Daniel Buren, Axer Désaxer, Madre, 2015. Courtesy Fondazione Donnaregina per le arti contemporanee. Photo © Amedeo Benestante
È stato pubblicato il bando per l’affidamento dell’incarico di Direttore artistico del museo MADRE di Napoli, guidato da Andrea Viliani dal primo gennaio 2013. L’incarico avrà durata triennale, rinnovabile per una sola volta per un periodo non superiore ad altri tre anni.
Chi succederà a Viliani? Superfluo dire che c’è molta curiosità sul nome e sulle future strategie, contando che l’eredità non sarà leggera. In questi anni, il museo d’arte contemporanea di via Settembrini ha sviluppato una precisa identità, presentando una programmazione coerente e aggiornata, ben bilanciata tra maestri italiani, come nel caso della recente mostra dedicata a Pier Paolo Calzolari, e personalità interessanti del panorama internazionale, come Jan Fabre, al quale è dedicata una installazione, nell’ambito di una grande mostra diffusa in collaborazione con lo Studio Trisorio e con il Museo di Capodimonte. Infatti, tra i punti forti del MADRE, figurano gli ottimi rapporti instaurati con i principali attori dell’arte e della cultura della città e non solo, anche al di là dello specifico settore di competenza, come per il progetto espositivo con il Parco Archeologico di Pompei. Con un occhio attento all’ampliamento e al consolidamento della collezione permanente che, a oggi, è addirittura straripante e può annoverare opere di artisti come Anish Kapoor, Daniel Buren, Francesco Clemente, Giulio Paolini, Jannis Kounellis, Luciano Fabro, Jeff Koons, Rebecca Horn, Sol LeWItt, Andy Warhol, Joseph Beuys, Anselm Kiefer, Bill Beckley, Carlo Alfano, Cindy Sherman, tra i molti altri.
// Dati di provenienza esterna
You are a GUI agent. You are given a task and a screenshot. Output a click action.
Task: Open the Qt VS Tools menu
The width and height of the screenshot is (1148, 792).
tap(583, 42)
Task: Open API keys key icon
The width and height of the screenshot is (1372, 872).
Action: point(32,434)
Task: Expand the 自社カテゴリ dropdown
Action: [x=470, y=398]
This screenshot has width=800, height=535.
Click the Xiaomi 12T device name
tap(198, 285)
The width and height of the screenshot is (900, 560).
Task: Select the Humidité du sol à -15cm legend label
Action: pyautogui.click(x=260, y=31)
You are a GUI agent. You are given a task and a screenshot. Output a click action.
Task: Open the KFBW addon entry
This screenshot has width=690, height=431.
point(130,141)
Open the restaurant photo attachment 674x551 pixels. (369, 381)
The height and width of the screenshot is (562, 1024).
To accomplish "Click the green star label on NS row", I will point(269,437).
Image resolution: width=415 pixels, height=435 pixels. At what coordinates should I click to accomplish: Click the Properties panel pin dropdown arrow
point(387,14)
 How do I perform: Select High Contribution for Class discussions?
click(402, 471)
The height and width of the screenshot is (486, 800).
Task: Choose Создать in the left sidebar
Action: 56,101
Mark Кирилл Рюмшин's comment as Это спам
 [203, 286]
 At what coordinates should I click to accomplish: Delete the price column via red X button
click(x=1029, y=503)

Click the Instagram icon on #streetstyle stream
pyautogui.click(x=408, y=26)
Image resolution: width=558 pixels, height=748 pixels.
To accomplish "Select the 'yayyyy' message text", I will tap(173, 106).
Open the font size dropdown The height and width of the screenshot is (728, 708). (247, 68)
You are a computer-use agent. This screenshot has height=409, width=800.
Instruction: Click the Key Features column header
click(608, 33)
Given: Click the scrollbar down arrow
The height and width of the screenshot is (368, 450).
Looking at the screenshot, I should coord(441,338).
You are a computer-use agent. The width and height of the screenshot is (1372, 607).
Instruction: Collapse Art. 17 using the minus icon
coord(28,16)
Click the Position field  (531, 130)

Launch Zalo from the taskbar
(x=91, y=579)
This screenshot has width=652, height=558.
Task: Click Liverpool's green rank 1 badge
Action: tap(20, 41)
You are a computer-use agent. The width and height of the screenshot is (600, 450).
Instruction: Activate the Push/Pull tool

Nel gennaio 2018 fu nominato il nuovo Consiglio di Amministrazione della Fondazione Donnaregina per le Arti Contemporanee, nata nel 2004 per impulso della Regione Campania e a capo del museo Madre, con Laura Valente chiamata come Presidente, al posto di Pierpaolo Forte, arrivato a fine mandato.
La domanda di ammissione alla selezione dovrà essere inviata entro il 20 settembre 2019, alle ore 12 e dovrà essere completata dal curriculum formativo e professionale e da un programma che illustri una proposta originale per il museo. La commissione esaminatrice è composta da Laura Valente, Andrea Viliani, Gabriella Belli, direttrice della Fondazione Musei Civici di Venezia, Pierluigi Sacco, Special Adviser to the EU Commissioner for Education and Culture/Professor of Cultural Economics IULM University, Paolo Giulierini, direttore del Museo archeologico nazionale di Napoli MANN.
Dopo la visione dei curriculum e dei programmi, la commissione procederà alla convocazione per un colloquio, al termine del quale sarà attribuito il punteggio definitivo, risultante dalla somma ottenuta dalla valutazione del curriculum, dell’originalità del programma, del colloquio orale e della prova di lingua.